*ASSIGNMENT:*
What you return must be an exact copy of the lines in the listing below between the line holding "[MONEO] (470, 880)" and the line holding "[ADI BUD construction] (470, 1115)", inclusive, and nothing more.

*INPUT DATA:*
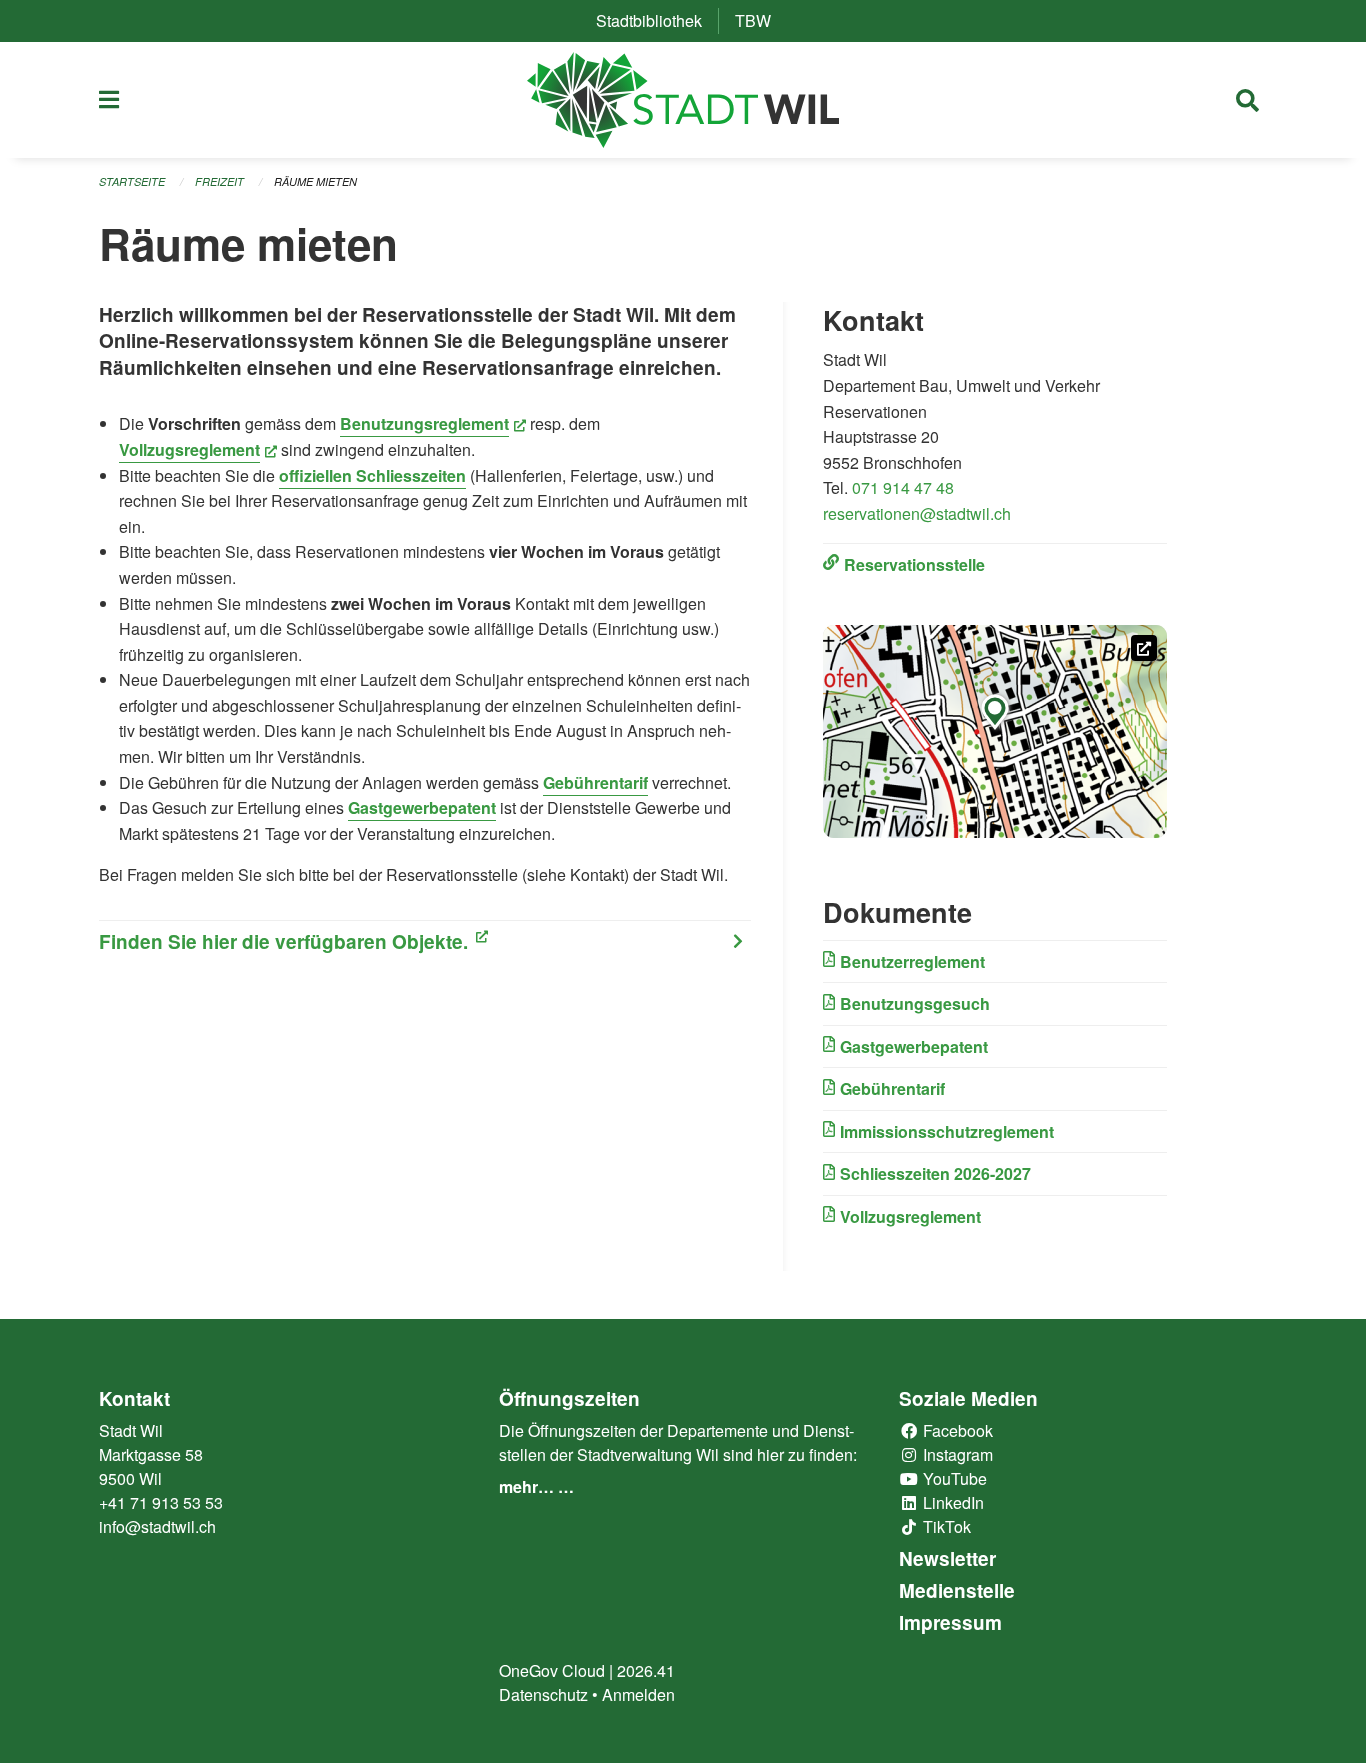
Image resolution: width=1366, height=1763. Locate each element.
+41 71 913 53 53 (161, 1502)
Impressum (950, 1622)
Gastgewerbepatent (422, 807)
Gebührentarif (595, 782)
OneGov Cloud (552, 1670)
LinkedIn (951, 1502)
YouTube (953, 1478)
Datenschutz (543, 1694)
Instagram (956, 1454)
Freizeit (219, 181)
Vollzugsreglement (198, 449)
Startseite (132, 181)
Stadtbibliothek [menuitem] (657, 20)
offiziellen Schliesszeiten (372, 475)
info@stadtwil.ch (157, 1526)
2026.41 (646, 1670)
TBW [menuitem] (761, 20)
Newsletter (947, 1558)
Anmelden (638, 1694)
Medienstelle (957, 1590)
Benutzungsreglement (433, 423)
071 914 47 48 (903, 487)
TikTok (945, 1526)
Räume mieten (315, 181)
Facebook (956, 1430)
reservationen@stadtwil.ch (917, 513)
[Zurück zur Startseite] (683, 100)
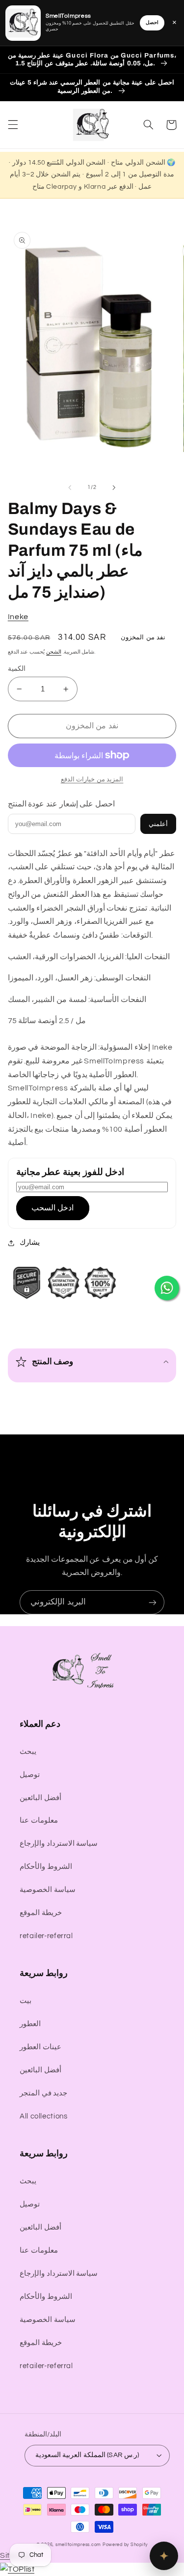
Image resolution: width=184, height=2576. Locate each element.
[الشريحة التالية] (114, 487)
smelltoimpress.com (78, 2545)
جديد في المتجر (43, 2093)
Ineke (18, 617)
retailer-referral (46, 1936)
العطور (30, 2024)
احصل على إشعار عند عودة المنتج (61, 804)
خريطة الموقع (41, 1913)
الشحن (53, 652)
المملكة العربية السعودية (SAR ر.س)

* * *

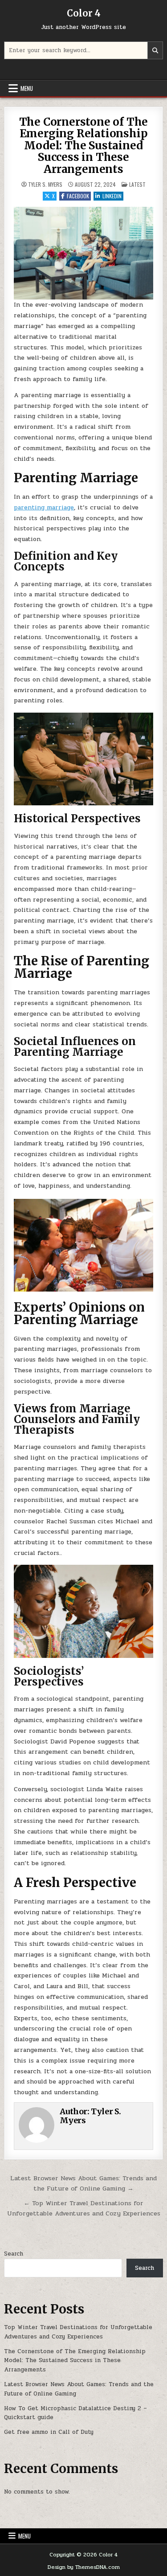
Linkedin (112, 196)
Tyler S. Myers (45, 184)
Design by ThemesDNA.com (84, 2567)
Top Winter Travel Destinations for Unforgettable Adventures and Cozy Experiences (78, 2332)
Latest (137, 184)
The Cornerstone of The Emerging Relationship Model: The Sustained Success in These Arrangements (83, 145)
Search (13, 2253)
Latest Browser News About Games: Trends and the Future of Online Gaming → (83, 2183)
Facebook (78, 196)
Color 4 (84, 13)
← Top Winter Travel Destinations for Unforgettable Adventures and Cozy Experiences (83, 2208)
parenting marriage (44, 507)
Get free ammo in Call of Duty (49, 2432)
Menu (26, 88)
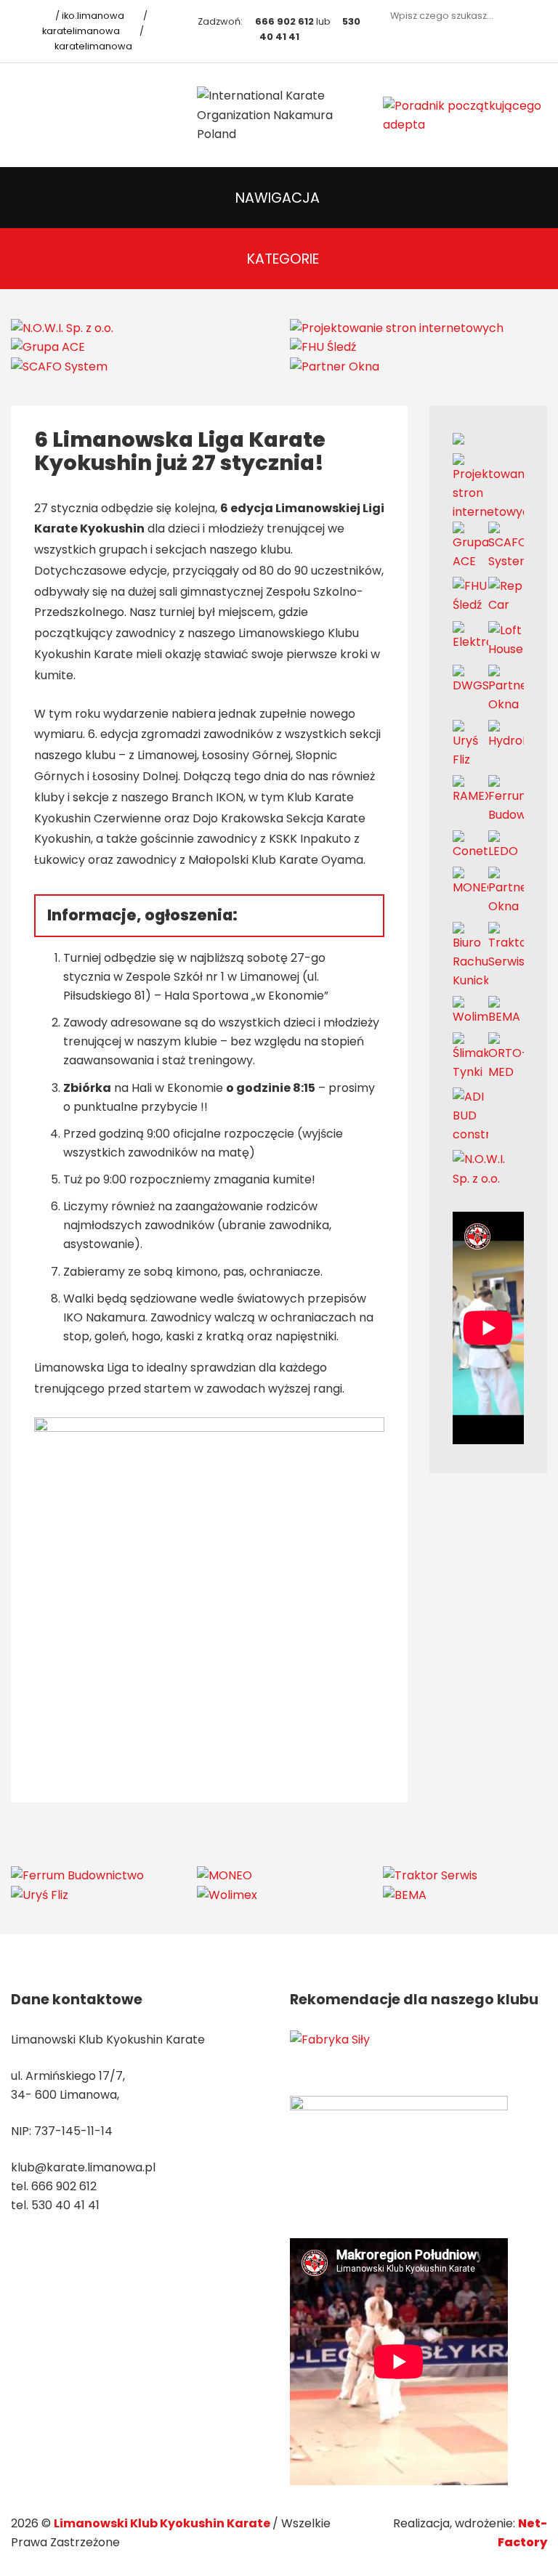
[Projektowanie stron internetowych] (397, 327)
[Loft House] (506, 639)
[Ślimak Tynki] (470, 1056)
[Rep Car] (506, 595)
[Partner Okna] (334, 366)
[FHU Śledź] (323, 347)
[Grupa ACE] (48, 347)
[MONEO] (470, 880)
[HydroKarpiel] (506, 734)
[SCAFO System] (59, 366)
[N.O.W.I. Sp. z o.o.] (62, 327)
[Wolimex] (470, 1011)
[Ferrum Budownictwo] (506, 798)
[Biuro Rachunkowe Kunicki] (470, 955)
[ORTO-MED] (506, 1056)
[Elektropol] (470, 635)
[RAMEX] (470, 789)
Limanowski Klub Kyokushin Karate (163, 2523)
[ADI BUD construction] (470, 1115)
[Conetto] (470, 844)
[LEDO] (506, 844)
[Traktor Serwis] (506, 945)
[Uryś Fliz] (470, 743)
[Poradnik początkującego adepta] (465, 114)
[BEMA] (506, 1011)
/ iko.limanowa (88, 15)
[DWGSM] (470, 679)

--

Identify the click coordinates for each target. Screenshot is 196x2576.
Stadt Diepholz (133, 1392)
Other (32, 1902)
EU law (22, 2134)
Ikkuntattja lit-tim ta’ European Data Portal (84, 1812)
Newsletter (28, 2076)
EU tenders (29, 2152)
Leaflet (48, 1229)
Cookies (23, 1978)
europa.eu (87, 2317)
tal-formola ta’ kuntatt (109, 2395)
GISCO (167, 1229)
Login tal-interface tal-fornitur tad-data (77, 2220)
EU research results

*SOLUTION FOR THIS TASK:*
[MONEO] (470, 880)
[HydroKarpiel] (506, 734)
[SCAFO System] (59, 366)
[N.O.W.I. Sp. z o.o.] (62, 327)
[Wolimex] (470, 1011)
[Ferrum Budownictwo] (506, 798)
[Biuro Rachunkowe Kunicki] (470, 955)
[ORTO-MED] (506, 1056)
[Elektropol] (470, 635)
[RAMEX] (470, 789)
Limanowski Klub Kyokushin Karate (163, 2523)
[ADI BUD construction] (470, 1115)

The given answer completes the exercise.